Jeen Broekstra wrote on 01/18/2007 10:35:29 AM:

> I have replaced the old SyntaxFull test set with the tests from 
SyntaxDev.
> 
> super-manifest:
> 
> http://www.w3.org/2001/sw/DataAccess/tests/data-r2/manifest-syntax.ttl

I don't have code yet that can read these.

> Syntax test sets (181 tests in total):
> 
> http://www.w3.org/2001/sw/DataAccess/tests/data-r2/syntax-sparql1/
> http://www.w3.org/2001/sw/DataAccess/tests/data-r2/syntax-sparql2/
> http://www.w3.org/2001/sw/DataAccess/tests/data-r2/syntax-sparql3/
> 
> None of these tests are currently DAWG-approved, of course.
> 
> Only syntax-sparql3 contains negative syntax tests. They are marked as
> such in the manifest, and can also be recognized by the filename, which
> is prefixed 'syn-bad-'.
> 
> I would ask everyone with a SPARQL parser to try out these tests and
> report possible problems.

As I said previously, Glitter throws exceptions during parsing when it 
encounters a function that it does not recognize. That causes a handful of 
tests to fail, which I've tried to highlight here.

syntax-sparql1 - I fail 4 tests, all because of unknown functions
syntax-sparql2 - I fail 6 tests; 4 are because of unknown functions. The 
other two are:

syntax-esc-04
syntax-esc-05

...both of which have liberal use of \u escapes. It won't surprise me at 
all if these tests are fine and this is a parser bug that I have.

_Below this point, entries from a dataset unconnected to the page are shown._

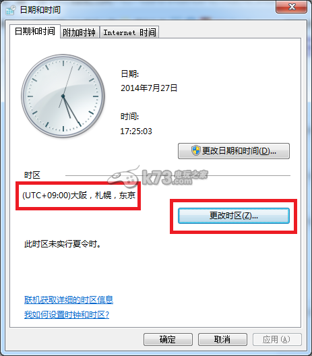Open 我如何设置时钟和时区? help link
The height and width of the screenshot is (356, 312).
pyautogui.click(x=67, y=314)
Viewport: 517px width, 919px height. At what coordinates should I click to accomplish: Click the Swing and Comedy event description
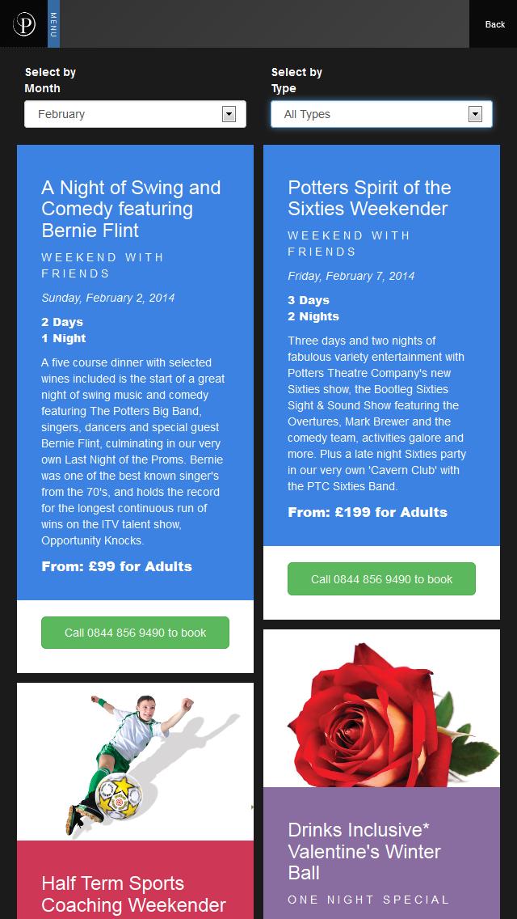[x=133, y=451]
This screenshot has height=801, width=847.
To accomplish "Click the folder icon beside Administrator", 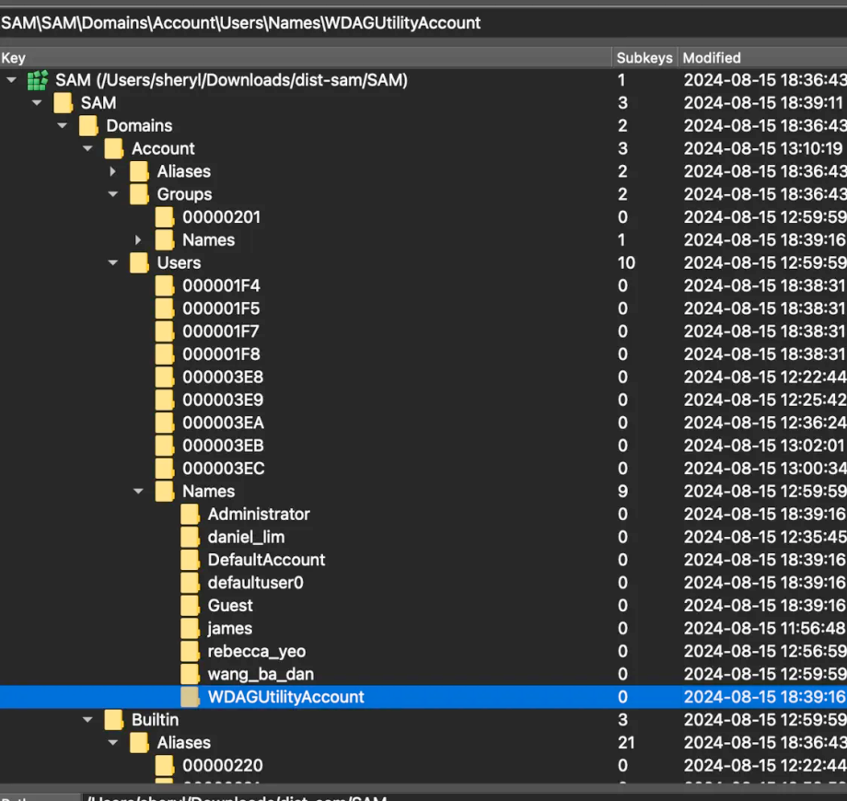I will 190,514.
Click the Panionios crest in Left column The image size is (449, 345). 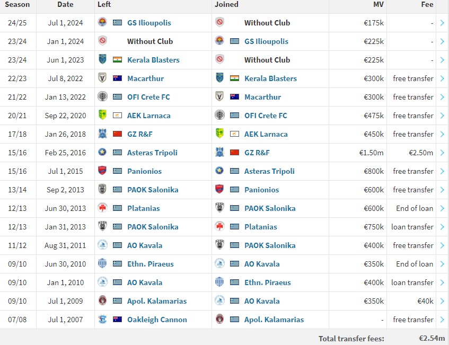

syntax-sparql3 - I fail these 6 tests; 

syn-bad-{8,9,10,1112,13} - these (negative) test asserts that multiple 
periods ('.') in a row should fail; my parser allows them.

Was there a change at some point in the grammar that affected the validity 
of extra periods in a row?

> I have also ran the set through Sesame's SPARQL parser of course. I get
> a number of errors (24) and failures (18), most of which have to do with
> our implementation (we currently do not yet support functions and
> ordering, and the parser throws exceptions on queries containing those
> features).
> 
> I also came across this interesting failure. The following parser test
> (syntax-sparql1/syntax-forms-02) fails:
> 
>  PREFIX : <http://example.org/ns#>
>  SELECT * WHERE { ( [] [] ) }
> 
> To be honest I have no idea how to read this query, I would appreciate
> insights.

Looks like an RDF collection with two blank node elements to me. Let's see 
how it works in the grammar...

It matches [39] Collection first; then two [40] GraphNode productions. 
Each of those matches a [41] VarOrTerm which matches [44] GraphTerm  which 
matches [65] BlankNode which matches [84] ANON which consumes '[' WS* ']' 
.


> Also: a fair number of the errors Sesame's parser throws have to do with
> the queries in the syntax-sparql2 set, which use relative URIs in
> queries (e.g. <a>, <b>, <p1>, etc.). A relative URI has to be resolved
> against a base URI - which is normally provided using a BASE clause.
> However, the queries in this test set do not have such a clause. Andy
> has pointed out to me that according to RFC3986 (URI) in such cases the
> base URI should be provided by the 'embedding entity', i.e. the location
> of the file that contains the query. Sesame's query parser has no
> feature for this however: it only accepts a query string as an argument,
> a base URI for resolving any relative referencing inside that query can
> not be provided seperately. I guess that this is a shortcoming in our
> current parser that we should deal with in Sesame.
> 
> However, correct resolution in this fashion is a feature of file
> processing, not query parsing, IMHO, and the test set is designed to
> test query parsing, not file processing. So I would suggest that we
> modify these test cases to have a base URI inside the query. This avoids
> having implementations fail tests on this problem. Thoughts?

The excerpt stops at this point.